One reason for the ADA not recommending the GI is the belief that it would make life more difficult for persons with diabetes by severely limiting food choices (3). There is no evidence for this. Following any kind of therapeutic diet requires discipline. Choices have to be made resulting in the use of smaller amounts of some foods and more of others. Being on a low-GI diet does not require elimination of all high-GI foods. Indeed, there are situations where high-GI foods may be appropriate or even desirable. The primary emphasis of low-GI diet advice is using more low-GI foods. Evidence from clinical trials suggests that on a low-GI diet, the diet variety actually increases. In our studies in subjects with diabetes, the only foods avoided on the low-GI diet, which were used on the high-GI diet, were ready-to-eat breakfast cereals, instant mashed potatoes, and polished rice. By contrast, the low-GI diet contained pumpernickel bread, beans, peas, lentils, bulgur, parboiled rice, spaghetti, barley, and oat bran, all of which were absent from the high-GI diet (4).
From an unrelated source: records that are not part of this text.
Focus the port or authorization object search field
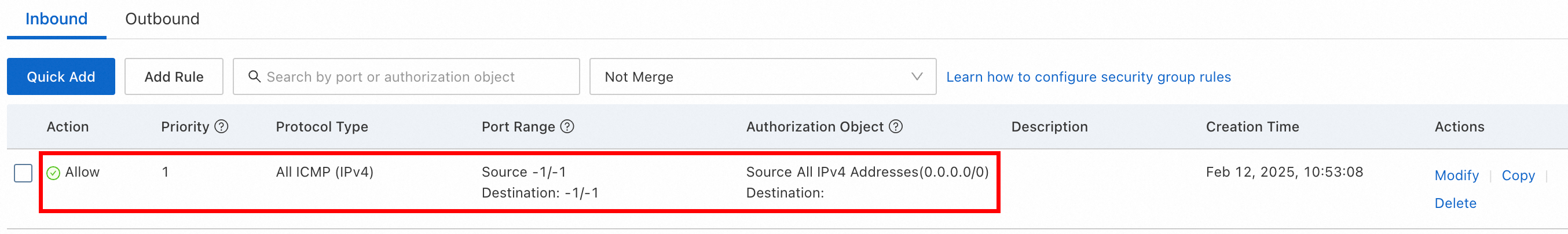 (406, 77)
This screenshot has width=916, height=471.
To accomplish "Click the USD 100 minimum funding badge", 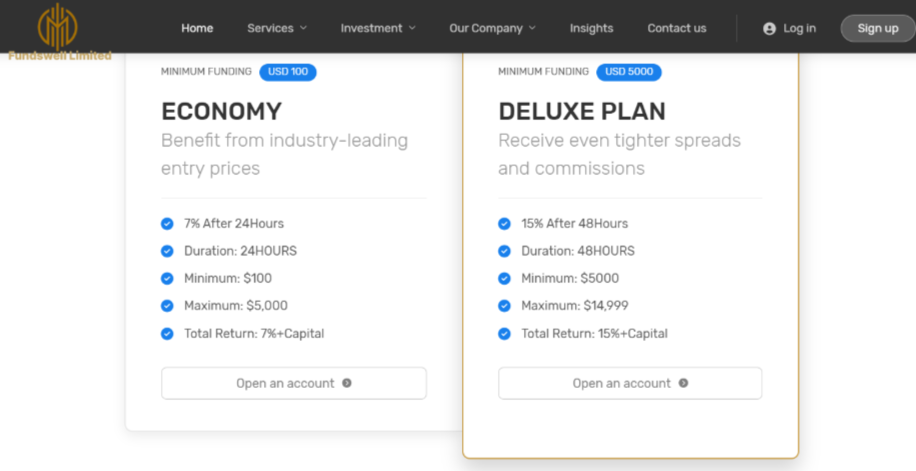I will pyautogui.click(x=288, y=72).
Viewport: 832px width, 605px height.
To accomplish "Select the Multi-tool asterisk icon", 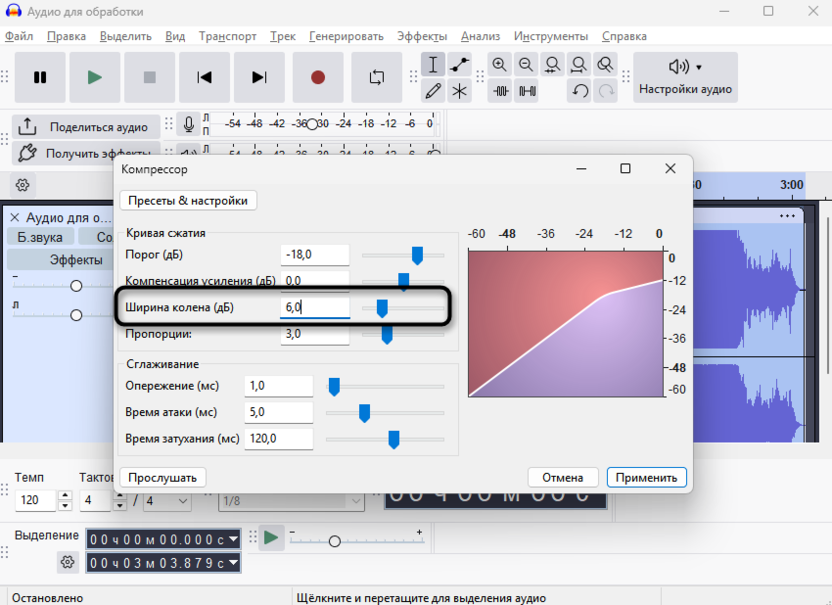I will (459, 91).
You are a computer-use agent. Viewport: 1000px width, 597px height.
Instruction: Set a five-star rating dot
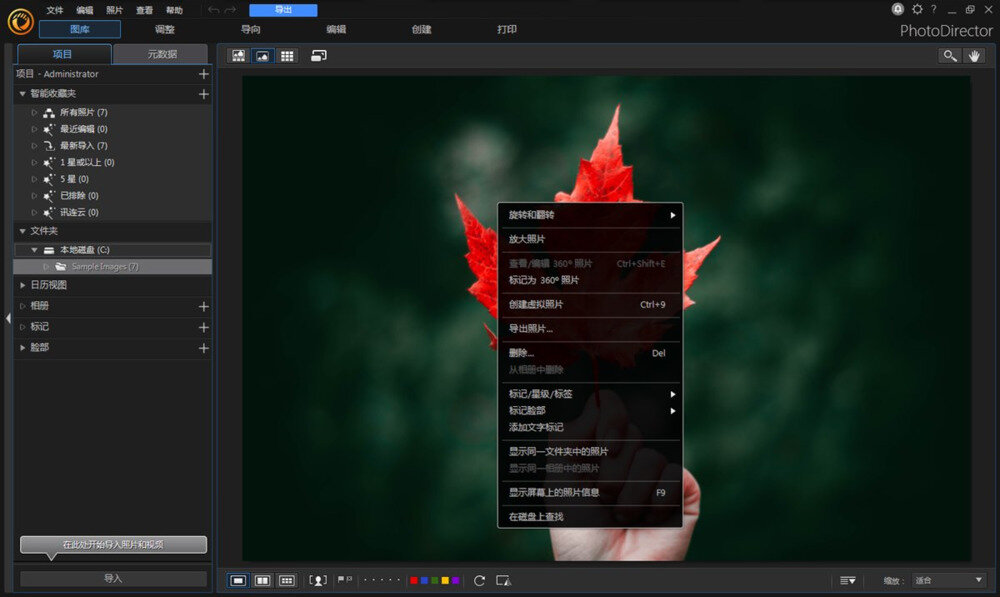pos(398,578)
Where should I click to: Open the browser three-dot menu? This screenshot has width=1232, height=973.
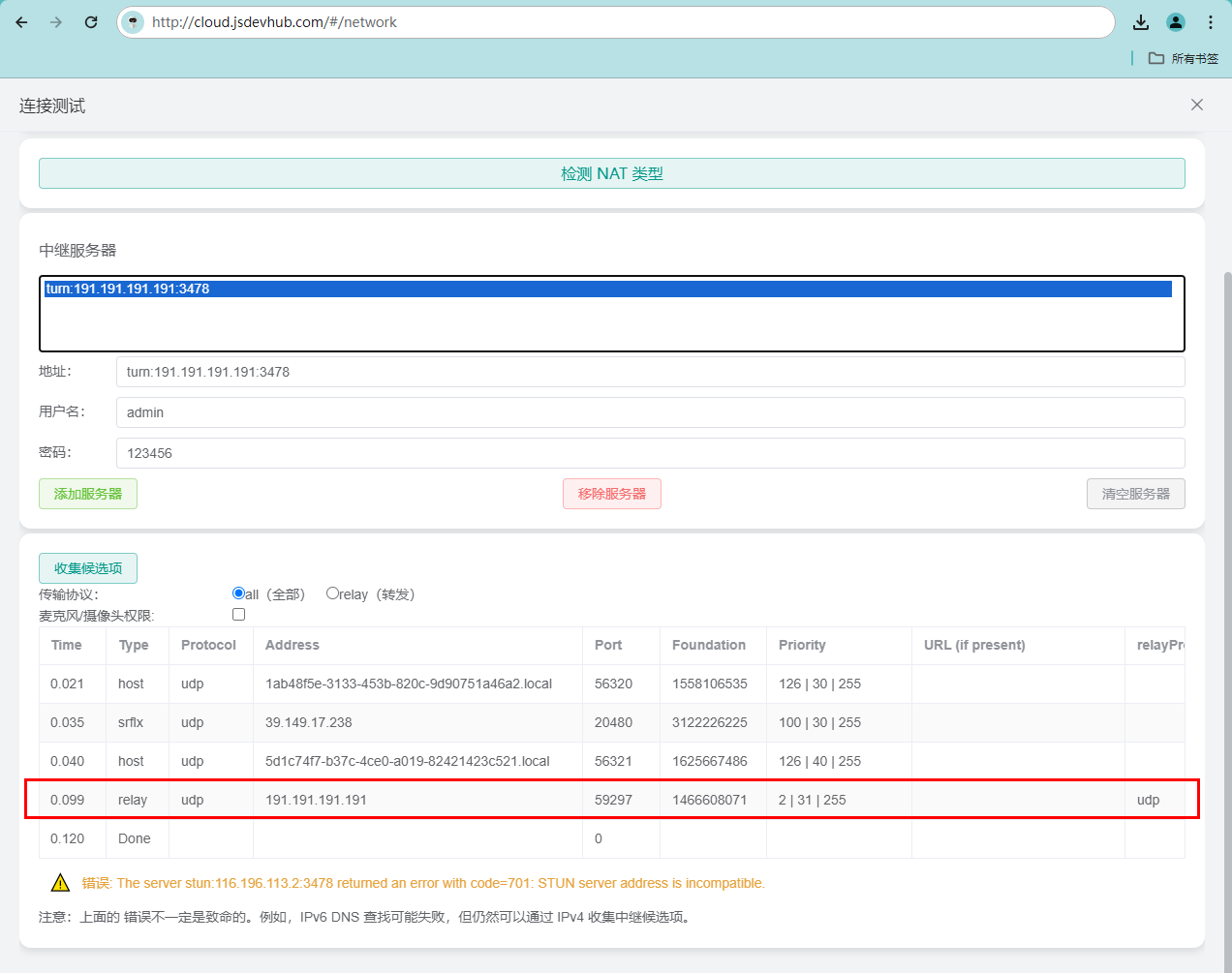pos(1211,22)
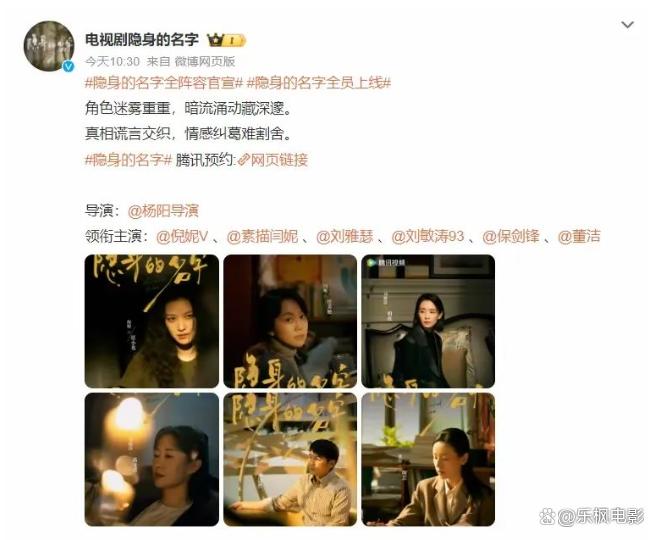Click the 今天10:30 post timestamp
The height and width of the screenshot is (540, 657).
(112, 62)
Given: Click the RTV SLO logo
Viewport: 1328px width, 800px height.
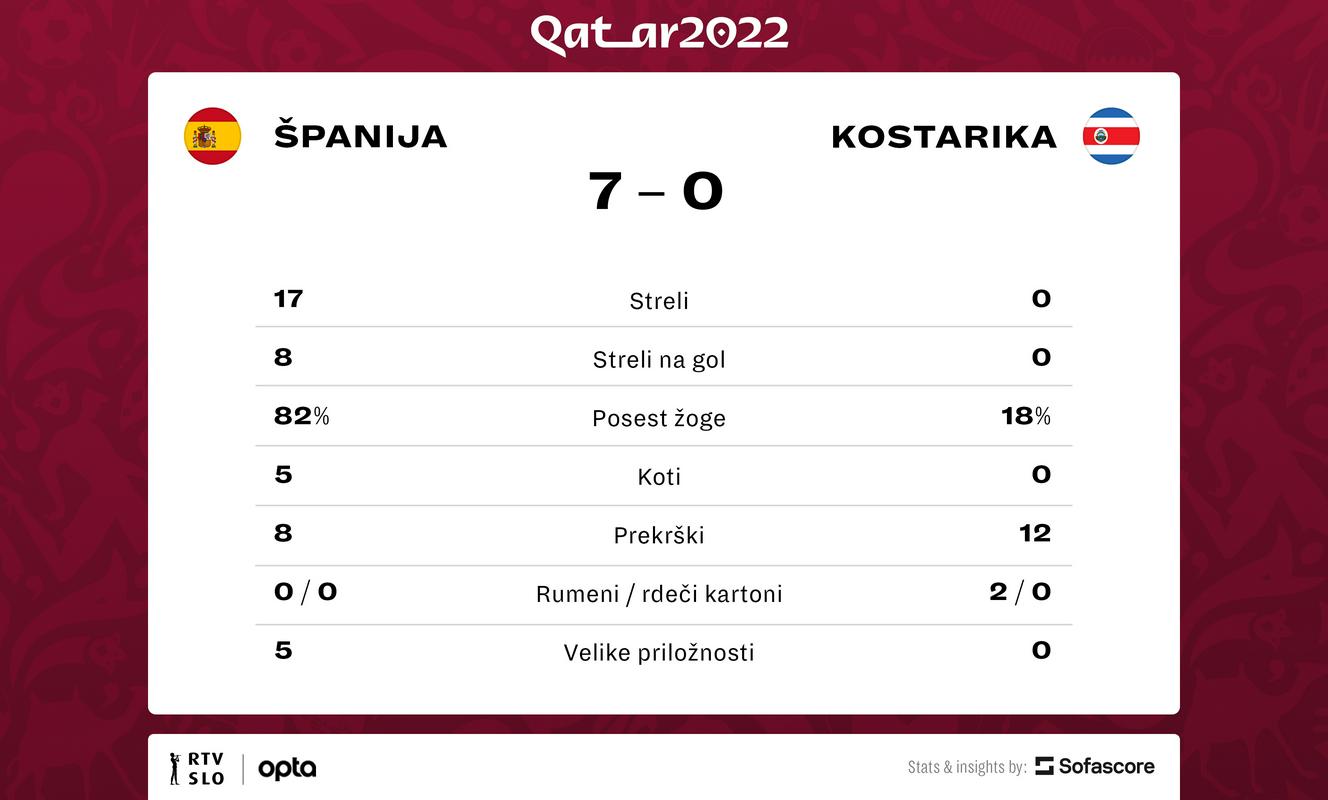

The other reason the ADA does not endorse the GI is because of doubts about its clinical utility, which were raised by the conclusion of a small group of studies that measured glycemic responses to a single meal or, in some two meals. Early on, it was pointed out by Coulston et al. (5) that it is not valid to make dietary recommendations on the basis of the results of studies with a single test meal, an assertion with which I agree (6). Therefore, it could be argued that the ADA's doubts about the GI should be discounted because they are not based on sound evidence. However, I have been drawn into the debate about the effect of the GI on glycemic responses to mixed meals because I feel the results of many studies have been interpreted wrongly. Indeed, there is good evidence that source of carbohydrate is one of the factors that influences the glycemic response of mixed meals in subjects with diabetes and also that low-GI diets improve overall glycemic control.